Dissecting the "Obvious"

The Insider points to a Barron’s story about the effect on Google of the sub-prime mortgage bubble popping. I feel like I’m beating a dead horse feeding a full horse here, but here are some quotes from the Barron’s article–the meat of the article was an interview with a hedge fund manager, who we should not presume to be objective–and my thoughts.

It’s hard to argue with his logic.

Oh, pshaw.

For loyal advertisers still open for business, it only makes sense for them to slash their ad budgets as their revenues slide because of industry woes.

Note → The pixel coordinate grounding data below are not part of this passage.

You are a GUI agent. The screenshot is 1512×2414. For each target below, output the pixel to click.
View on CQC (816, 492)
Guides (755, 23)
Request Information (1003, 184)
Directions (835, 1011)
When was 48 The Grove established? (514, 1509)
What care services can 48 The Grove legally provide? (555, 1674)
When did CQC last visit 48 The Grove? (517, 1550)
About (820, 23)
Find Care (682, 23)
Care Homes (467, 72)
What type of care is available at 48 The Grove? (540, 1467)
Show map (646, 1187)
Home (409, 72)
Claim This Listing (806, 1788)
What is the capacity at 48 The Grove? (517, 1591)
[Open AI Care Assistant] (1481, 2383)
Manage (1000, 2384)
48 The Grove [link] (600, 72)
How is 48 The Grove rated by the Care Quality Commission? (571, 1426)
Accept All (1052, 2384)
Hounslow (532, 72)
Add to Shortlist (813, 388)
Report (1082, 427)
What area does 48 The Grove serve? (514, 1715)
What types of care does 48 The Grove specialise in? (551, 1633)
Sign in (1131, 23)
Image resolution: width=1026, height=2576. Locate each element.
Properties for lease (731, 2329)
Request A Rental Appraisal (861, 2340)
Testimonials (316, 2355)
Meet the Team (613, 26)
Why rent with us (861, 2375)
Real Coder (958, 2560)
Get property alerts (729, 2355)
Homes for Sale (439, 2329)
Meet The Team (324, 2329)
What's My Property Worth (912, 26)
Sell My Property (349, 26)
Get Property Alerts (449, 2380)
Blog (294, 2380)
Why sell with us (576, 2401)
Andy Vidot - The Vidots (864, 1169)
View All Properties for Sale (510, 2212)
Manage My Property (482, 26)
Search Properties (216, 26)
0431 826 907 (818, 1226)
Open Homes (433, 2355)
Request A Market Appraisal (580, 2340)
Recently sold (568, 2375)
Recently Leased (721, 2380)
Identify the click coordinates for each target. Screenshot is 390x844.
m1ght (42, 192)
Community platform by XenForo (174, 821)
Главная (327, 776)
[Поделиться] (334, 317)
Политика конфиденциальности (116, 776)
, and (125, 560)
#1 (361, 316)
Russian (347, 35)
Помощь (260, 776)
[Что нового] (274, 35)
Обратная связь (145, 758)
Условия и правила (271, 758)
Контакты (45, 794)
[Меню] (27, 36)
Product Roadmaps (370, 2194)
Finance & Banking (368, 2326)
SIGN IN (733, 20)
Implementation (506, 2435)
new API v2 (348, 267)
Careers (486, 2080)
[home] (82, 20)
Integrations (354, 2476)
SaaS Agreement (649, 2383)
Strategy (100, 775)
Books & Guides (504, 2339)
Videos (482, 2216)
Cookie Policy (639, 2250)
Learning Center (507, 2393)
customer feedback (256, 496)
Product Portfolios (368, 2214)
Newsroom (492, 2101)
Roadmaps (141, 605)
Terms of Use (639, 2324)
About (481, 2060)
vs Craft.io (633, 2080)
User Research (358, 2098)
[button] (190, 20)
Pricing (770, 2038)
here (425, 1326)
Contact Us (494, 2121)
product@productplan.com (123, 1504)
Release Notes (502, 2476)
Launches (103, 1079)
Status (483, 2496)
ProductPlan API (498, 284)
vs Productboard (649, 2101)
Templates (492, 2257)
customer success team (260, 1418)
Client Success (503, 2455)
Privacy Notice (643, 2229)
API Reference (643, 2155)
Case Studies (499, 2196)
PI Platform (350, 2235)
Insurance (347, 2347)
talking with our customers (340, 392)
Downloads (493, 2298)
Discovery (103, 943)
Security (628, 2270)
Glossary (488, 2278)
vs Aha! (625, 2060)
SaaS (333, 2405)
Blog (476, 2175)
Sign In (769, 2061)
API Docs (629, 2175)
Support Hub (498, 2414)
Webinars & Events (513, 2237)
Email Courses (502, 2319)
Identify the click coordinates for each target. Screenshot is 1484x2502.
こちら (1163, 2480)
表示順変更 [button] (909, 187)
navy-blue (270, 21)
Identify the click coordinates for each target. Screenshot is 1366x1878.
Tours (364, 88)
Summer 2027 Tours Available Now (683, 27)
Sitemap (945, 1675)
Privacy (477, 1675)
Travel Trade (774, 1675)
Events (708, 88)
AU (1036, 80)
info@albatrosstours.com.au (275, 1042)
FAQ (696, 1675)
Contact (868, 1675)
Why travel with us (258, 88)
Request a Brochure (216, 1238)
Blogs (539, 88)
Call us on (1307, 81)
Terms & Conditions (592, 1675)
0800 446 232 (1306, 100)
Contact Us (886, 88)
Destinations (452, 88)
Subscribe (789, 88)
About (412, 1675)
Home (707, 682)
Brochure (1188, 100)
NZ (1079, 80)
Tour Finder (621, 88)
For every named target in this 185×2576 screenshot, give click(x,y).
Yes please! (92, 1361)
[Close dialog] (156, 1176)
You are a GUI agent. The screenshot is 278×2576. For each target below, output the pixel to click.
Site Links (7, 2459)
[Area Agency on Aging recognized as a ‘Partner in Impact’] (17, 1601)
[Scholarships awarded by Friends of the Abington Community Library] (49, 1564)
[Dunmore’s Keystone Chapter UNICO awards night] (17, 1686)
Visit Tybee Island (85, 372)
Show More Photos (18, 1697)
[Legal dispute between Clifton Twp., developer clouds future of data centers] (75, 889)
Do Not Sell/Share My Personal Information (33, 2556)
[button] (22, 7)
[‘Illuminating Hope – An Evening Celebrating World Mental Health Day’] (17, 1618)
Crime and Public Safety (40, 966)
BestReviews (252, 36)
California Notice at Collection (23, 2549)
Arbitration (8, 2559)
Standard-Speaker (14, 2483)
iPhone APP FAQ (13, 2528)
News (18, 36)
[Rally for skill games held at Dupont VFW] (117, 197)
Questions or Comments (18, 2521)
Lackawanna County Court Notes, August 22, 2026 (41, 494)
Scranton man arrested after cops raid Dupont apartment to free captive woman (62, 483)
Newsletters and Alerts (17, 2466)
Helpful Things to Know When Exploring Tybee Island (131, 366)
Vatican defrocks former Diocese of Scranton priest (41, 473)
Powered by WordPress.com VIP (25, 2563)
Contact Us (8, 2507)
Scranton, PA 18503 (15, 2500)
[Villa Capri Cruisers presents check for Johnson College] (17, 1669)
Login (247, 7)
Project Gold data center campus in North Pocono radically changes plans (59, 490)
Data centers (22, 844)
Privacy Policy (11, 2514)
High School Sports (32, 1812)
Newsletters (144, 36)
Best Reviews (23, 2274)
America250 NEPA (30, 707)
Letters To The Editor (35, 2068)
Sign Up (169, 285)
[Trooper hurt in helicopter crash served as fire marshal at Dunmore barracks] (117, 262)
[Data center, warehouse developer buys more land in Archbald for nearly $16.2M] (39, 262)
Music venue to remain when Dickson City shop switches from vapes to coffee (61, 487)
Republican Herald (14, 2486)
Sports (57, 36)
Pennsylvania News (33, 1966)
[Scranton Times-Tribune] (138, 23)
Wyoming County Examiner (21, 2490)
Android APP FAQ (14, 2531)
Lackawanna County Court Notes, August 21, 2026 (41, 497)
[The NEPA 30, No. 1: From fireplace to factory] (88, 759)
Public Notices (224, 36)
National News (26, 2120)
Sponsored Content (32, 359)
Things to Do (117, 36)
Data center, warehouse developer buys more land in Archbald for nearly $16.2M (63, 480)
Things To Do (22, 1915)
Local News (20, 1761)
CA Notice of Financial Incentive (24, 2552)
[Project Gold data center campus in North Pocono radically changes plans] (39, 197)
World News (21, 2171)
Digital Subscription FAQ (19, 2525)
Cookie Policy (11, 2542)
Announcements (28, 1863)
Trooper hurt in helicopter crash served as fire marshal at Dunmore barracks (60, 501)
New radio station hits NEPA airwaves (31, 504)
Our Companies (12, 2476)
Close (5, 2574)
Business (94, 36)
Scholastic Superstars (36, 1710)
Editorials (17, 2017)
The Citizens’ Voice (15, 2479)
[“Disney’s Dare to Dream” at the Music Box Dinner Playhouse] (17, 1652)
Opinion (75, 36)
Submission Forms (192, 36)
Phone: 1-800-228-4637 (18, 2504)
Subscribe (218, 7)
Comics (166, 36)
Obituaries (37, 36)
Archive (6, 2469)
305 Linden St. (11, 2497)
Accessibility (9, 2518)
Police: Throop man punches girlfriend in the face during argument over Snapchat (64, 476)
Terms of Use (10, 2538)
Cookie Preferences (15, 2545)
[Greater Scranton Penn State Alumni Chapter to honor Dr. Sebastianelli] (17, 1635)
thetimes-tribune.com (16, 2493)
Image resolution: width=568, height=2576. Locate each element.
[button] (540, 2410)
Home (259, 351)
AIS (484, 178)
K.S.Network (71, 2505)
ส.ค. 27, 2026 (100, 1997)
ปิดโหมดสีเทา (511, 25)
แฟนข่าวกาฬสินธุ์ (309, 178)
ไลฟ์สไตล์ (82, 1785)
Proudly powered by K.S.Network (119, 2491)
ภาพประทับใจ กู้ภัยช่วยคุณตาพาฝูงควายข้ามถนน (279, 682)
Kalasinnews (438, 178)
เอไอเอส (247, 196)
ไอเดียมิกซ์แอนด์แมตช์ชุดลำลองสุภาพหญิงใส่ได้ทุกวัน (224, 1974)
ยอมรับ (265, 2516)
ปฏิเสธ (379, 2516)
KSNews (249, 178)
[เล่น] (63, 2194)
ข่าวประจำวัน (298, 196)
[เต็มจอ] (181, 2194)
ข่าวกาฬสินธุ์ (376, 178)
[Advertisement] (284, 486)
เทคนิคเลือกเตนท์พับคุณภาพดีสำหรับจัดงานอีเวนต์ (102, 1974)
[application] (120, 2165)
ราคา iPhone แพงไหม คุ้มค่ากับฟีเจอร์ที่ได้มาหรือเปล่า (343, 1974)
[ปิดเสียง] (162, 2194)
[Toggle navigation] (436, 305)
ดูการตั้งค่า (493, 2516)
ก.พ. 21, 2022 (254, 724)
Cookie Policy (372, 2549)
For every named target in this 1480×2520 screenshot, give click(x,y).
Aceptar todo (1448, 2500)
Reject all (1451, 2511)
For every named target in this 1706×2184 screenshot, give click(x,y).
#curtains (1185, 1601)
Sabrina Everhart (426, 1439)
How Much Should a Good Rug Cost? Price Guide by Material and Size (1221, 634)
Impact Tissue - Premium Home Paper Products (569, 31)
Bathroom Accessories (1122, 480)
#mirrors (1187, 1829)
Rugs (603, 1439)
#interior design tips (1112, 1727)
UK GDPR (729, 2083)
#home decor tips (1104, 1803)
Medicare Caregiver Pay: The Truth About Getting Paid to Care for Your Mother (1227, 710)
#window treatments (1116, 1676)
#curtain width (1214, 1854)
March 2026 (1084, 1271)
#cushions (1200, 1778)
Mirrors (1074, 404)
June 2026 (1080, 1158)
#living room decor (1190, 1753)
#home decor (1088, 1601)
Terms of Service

That’s the old “if you can’t defend it, call it obvious” trick. Why does it make sense to slash ad budgets when revenues slide because of industry woes? If the woes were customer woes, perhaps. If the woes were operational woes, perhaps. But “industry” woes? Isn’t that when you want to increase ad expenditures and grab market share?

On top of that, the going rates in key-word auctions are plunging because there are fewer eager bidders. Thus, the prices Google fetches for paid search are probably declining, especially as fewer Internet leads turn into actual transactions, the hedge-fund manager says.

Mortgage related keyword prices are not plunging, according to SEM specialists Reprise. Conversion rates on leads are not plunging, according to lead management specialists Kaleidico.

According to the fund manager’s back-of-the envelope estimates, it could be costing some major lenders who spend millions on paid-search more than $10,000 for every lead that results in a closed loan — an expensive marketing program. “The math doesn’t work,” he insists.

Where the heck did he get those numbers? I talked about this already: average cost to close a loan coming from internet marketing was $1,958 in 2006 (according to Fannie Mae.) The cost for online lead gen is, I estimate, more like half that. So this hedge fund guy is saying that close rates for people who have filled out a form with lots of personal information have been cut by 90% over the course of a few months.

Now, while this may have been true for a week or so in the midst of all the panicky coverage of the sub-prime “meltdown”, I refuse to believe this is the new reality. Things change, but they don’t change that quickly that fast when it comes to consumer behavior.

If he isn’t pulling these numbers out of a hat then he’s talking to originators who buy keywords for branding, not for ROI-driven customer acquisition. Those lenders pay indiscrimate prices and don’t know how to drive from click to close. They were paying $10,000 for a customer a year ago and are paying close to the same now. Those companies will stop buying keywords and start buying leads, leaving the lead gen to the professionals.

Even if the ad cost per loan application is lower, the end-customer pool is drying up. The customers generated by Web ads are people who won’t be able to afford homes under tighter credit and won’t be able to refinance after having tossed their house keys back to the banks.

A font of misdirection! The customers generated by web ads often are sub-prime because those are the leads the originators wanted to buy. Purchase leads, the majority of leads generated went begging. So, if mortgage originators decide that if there is no more sub-prime business they’re just going to take their call center and go home, then web ads will follow. If, on the other hand, they suck it up and start pitching purchase mortgages again, then web ads are still an excellent business to be in.

There are a lot of moving pieces here, but it pays to start with reality when trying to see what the future holds.